DATA TO PROCESS below:
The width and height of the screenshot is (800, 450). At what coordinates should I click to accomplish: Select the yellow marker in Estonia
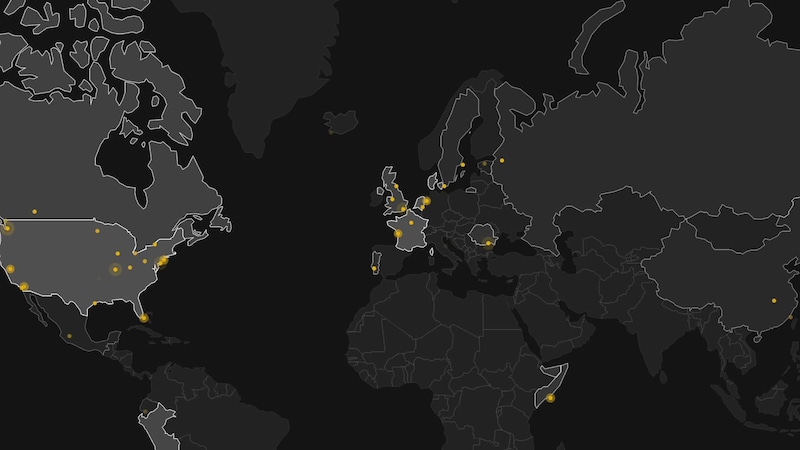coord(485,163)
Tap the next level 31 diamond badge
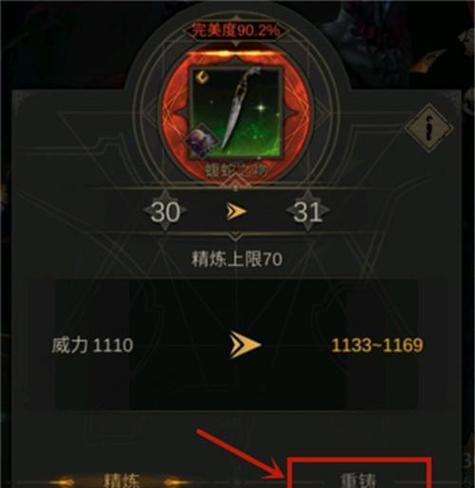 tap(308, 211)
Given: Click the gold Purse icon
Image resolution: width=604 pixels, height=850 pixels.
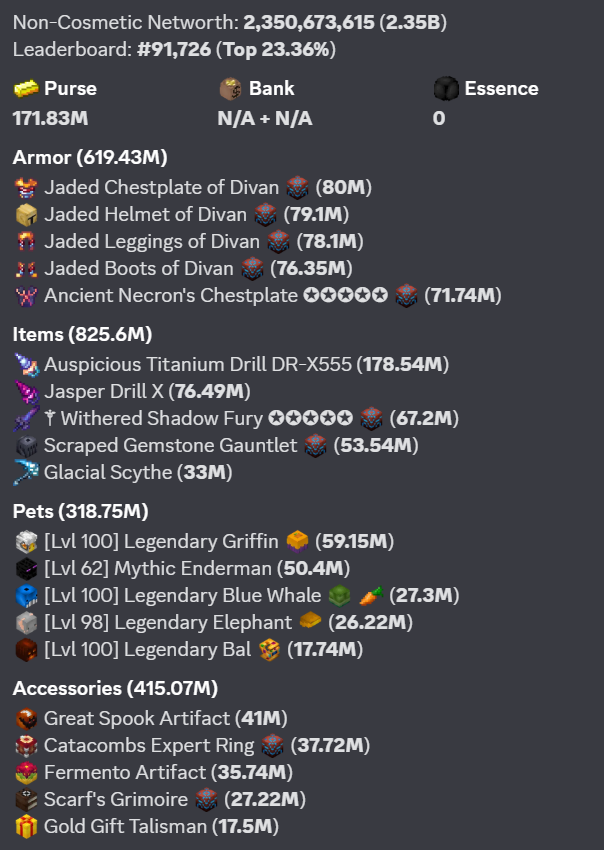Looking at the screenshot, I should 26,88.
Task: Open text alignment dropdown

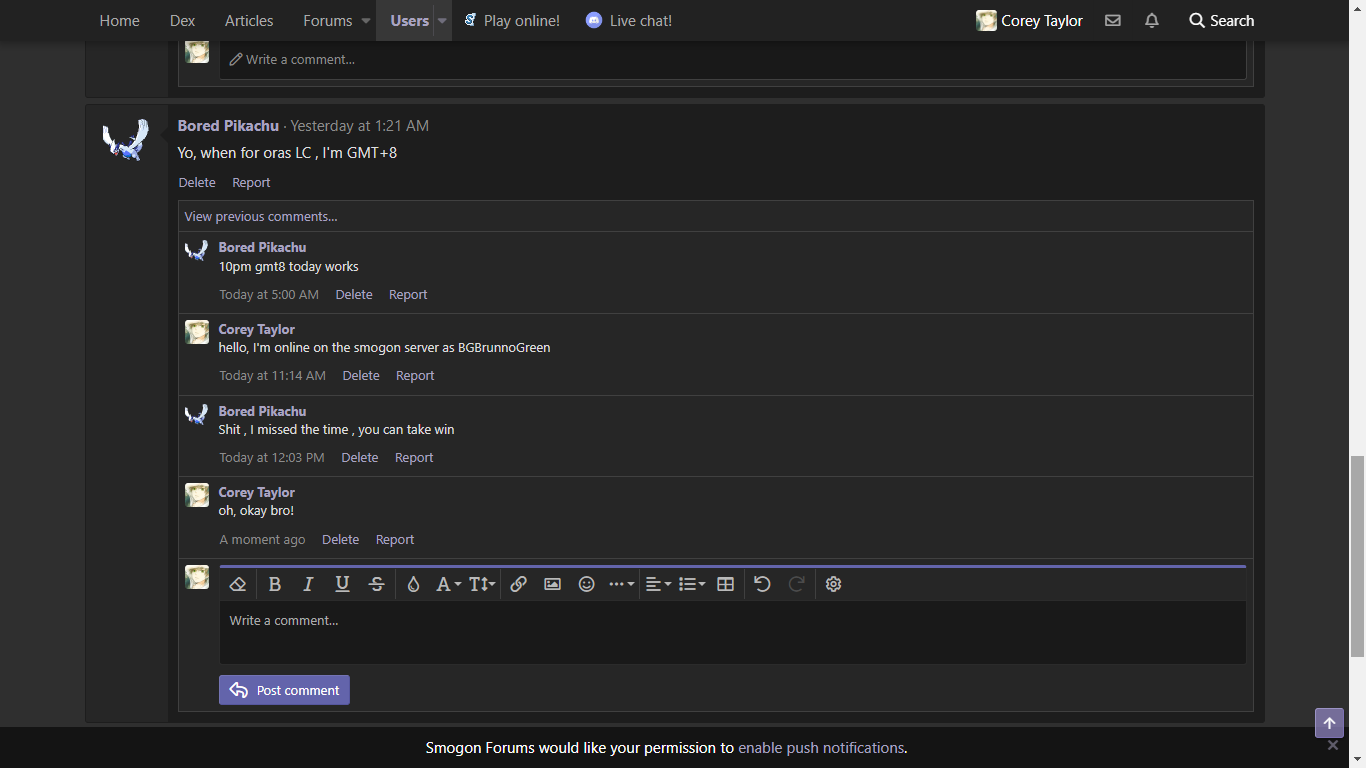Action: [658, 584]
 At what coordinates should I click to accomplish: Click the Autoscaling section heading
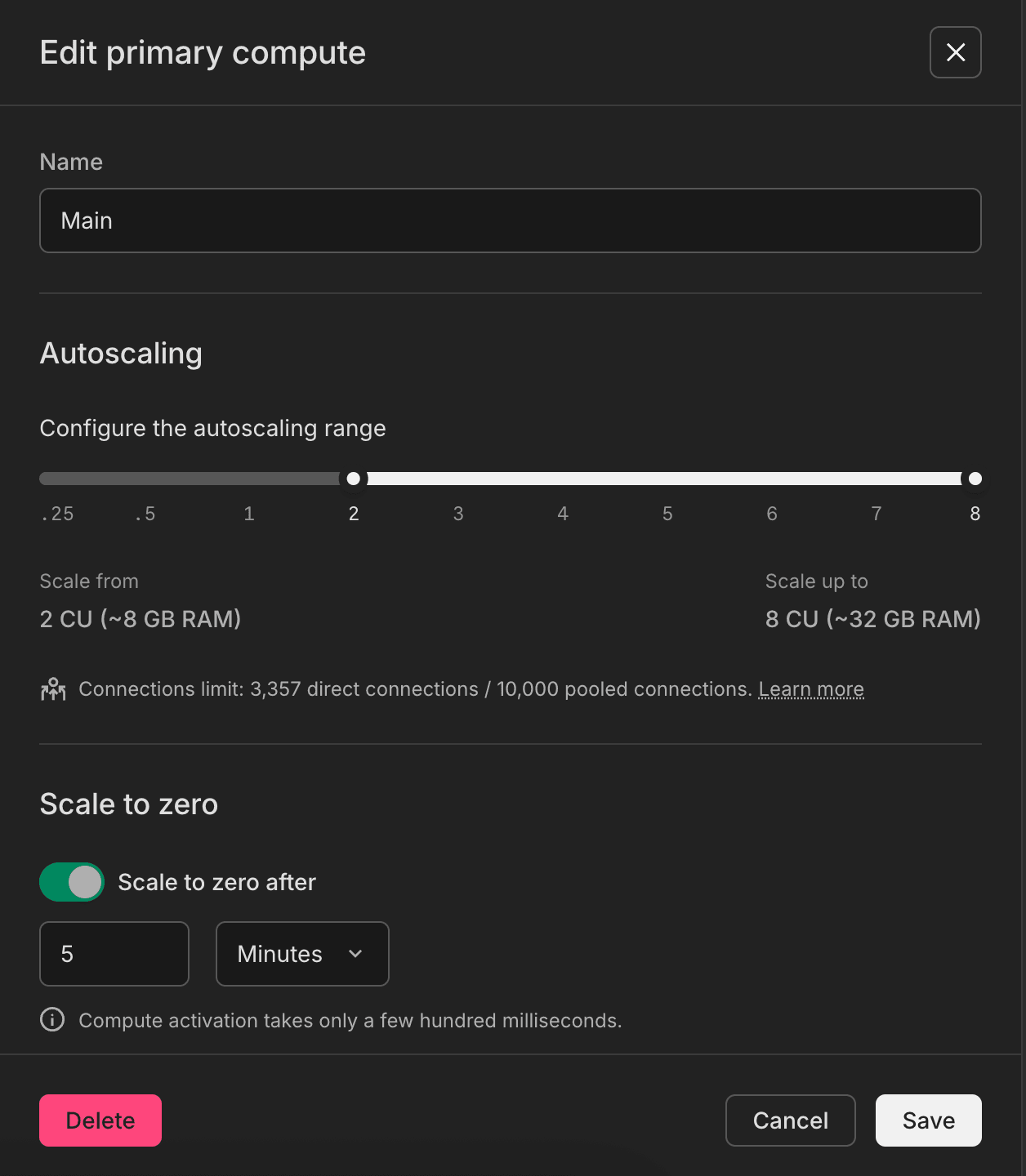(120, 354)
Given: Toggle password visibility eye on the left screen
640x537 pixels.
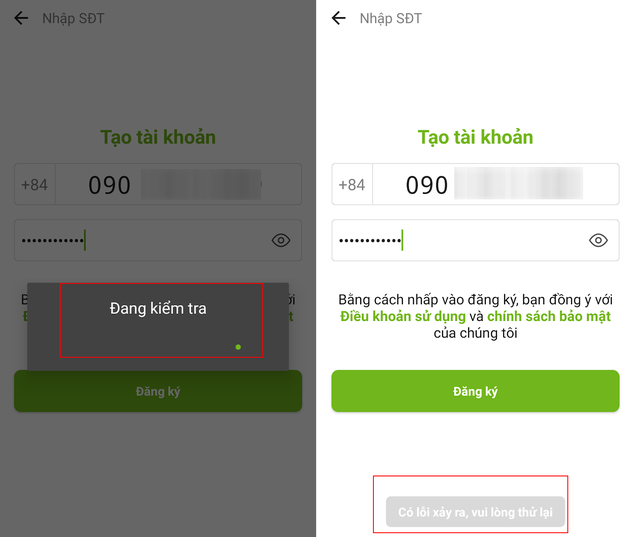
End of DATA TO PROCESS.
● TASK REQUIREMENTS
Nothing but the lines above from the one that has "Given: Click the gold Purse icon" down to the one that has "Given: Toggle password" belongs in the answer, copied exactly, without pictures.

● REPLY
Given: Click the gold Purse icon
Image resolution: width=604 pixels, height=850 pixels.
Looking at the screenshot, I should 26,88.
Task: Open text alignment dropdown

Action: [658, 584]
 At what coordinates should I click to accomplish: Click the Autoscaling section heading
(120, 354)
Given: Toggle password visibility eye on the left screen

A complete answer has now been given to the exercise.